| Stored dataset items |

╔══

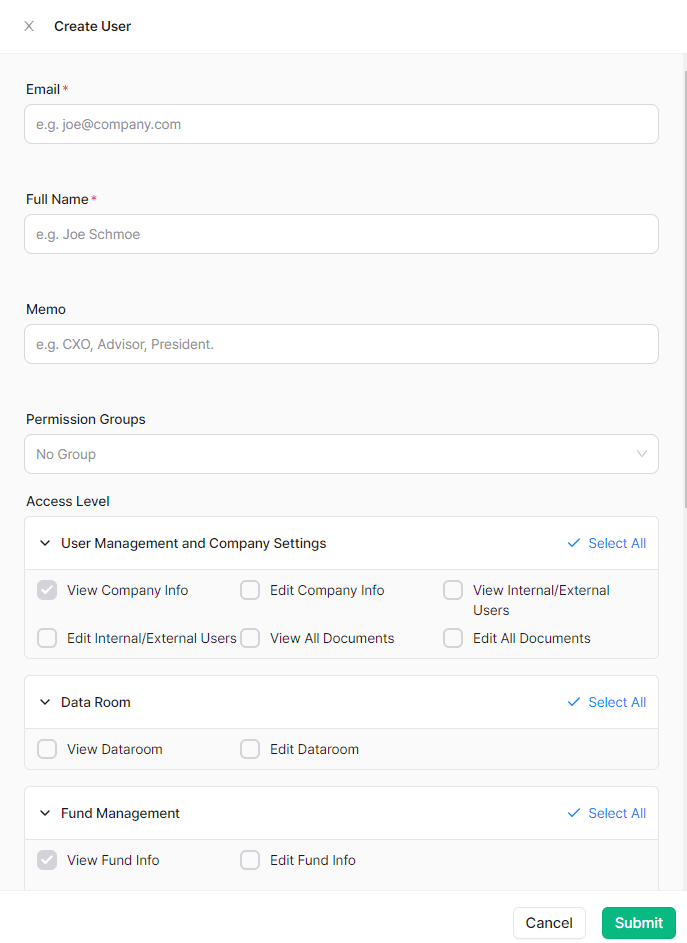This screenshot has height=943, width=687.
Task: Click the Email input field
Action: [341, 124]
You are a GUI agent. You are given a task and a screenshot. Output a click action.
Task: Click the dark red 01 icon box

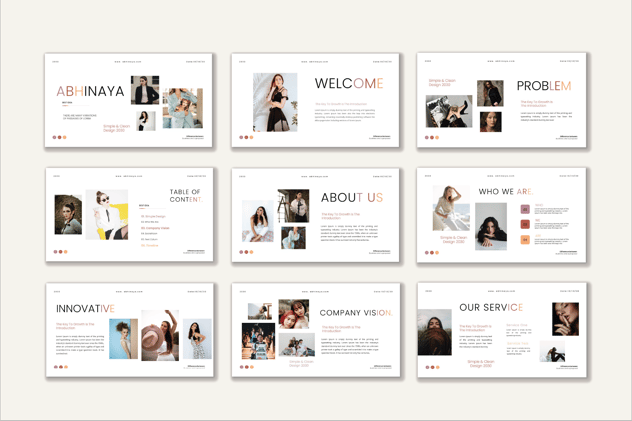[x=525, y=209]
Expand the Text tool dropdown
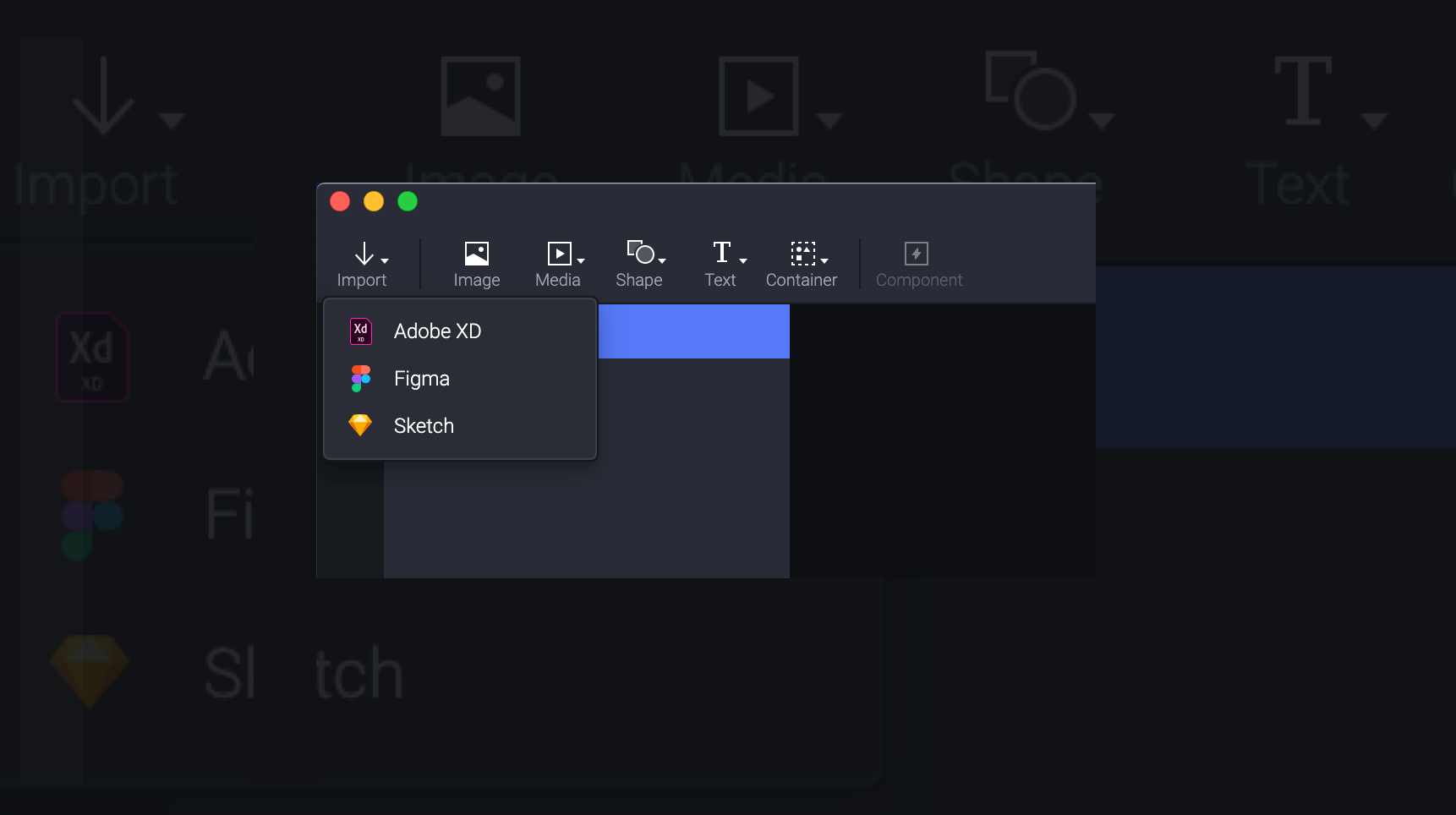Viewport: 1456px width, 815px height. pos(742,259)
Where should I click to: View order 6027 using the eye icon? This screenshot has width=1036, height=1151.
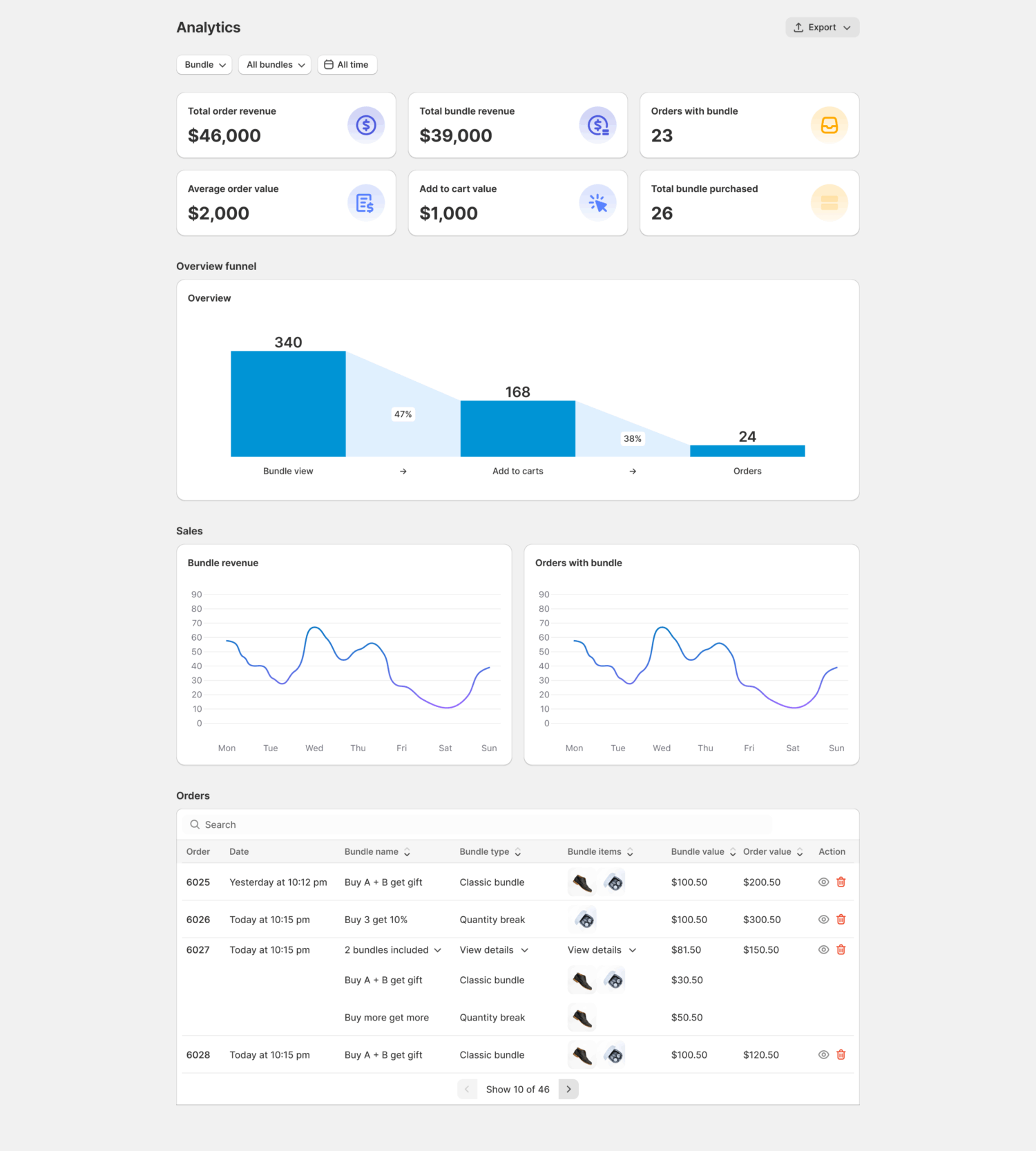pyautogui.click(x=823, y=949)

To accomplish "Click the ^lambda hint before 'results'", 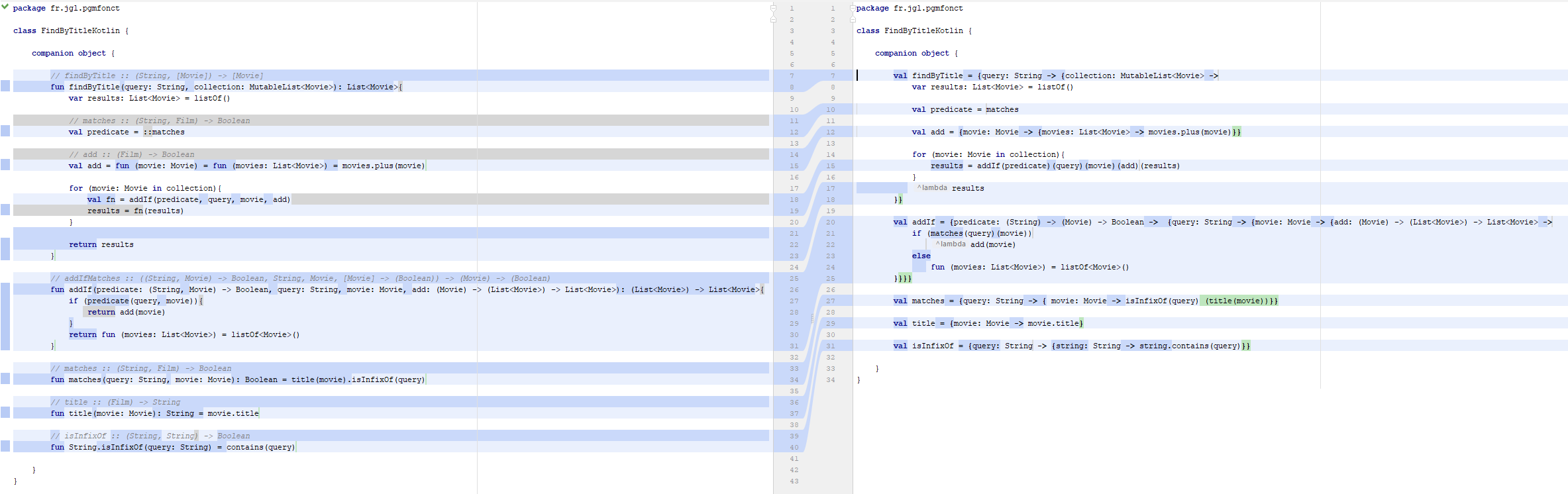I will click(x=933, y=188).
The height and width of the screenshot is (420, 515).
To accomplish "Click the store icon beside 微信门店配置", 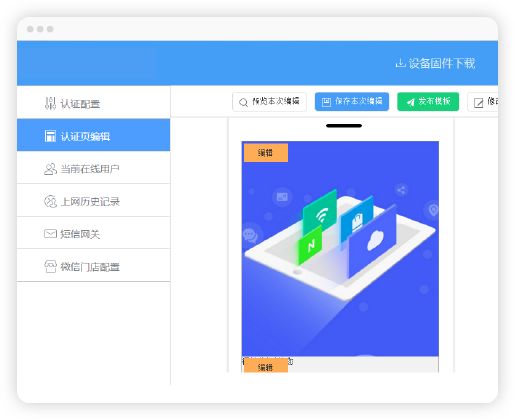I will click(x=50, y=266).
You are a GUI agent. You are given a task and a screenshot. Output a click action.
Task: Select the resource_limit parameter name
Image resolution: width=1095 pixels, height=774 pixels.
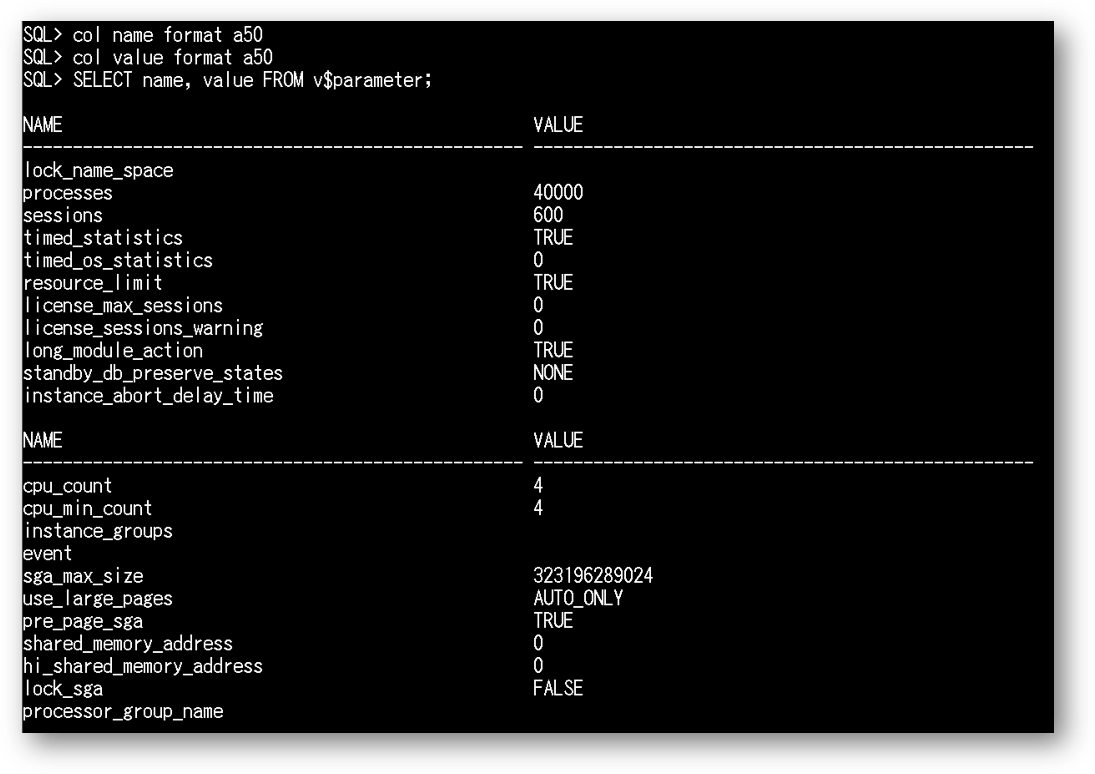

╚══

| TASK GOAL |
Copy the records from their start through the line containing "[x=525, y=209]", changing "dark red" to "crimson" and leaving everything else unchanged. Leave the pictures out of your answer.

| EXPECTED OUTPUT |
This screenshot has height=943, width=687.
Task: Click the Email input field
Action: [341, 124]
You are a GUI agent. You are given a task and a screenshot. Output a click action.
Task: Click the crimson 01 icon box

[x=525, y=209]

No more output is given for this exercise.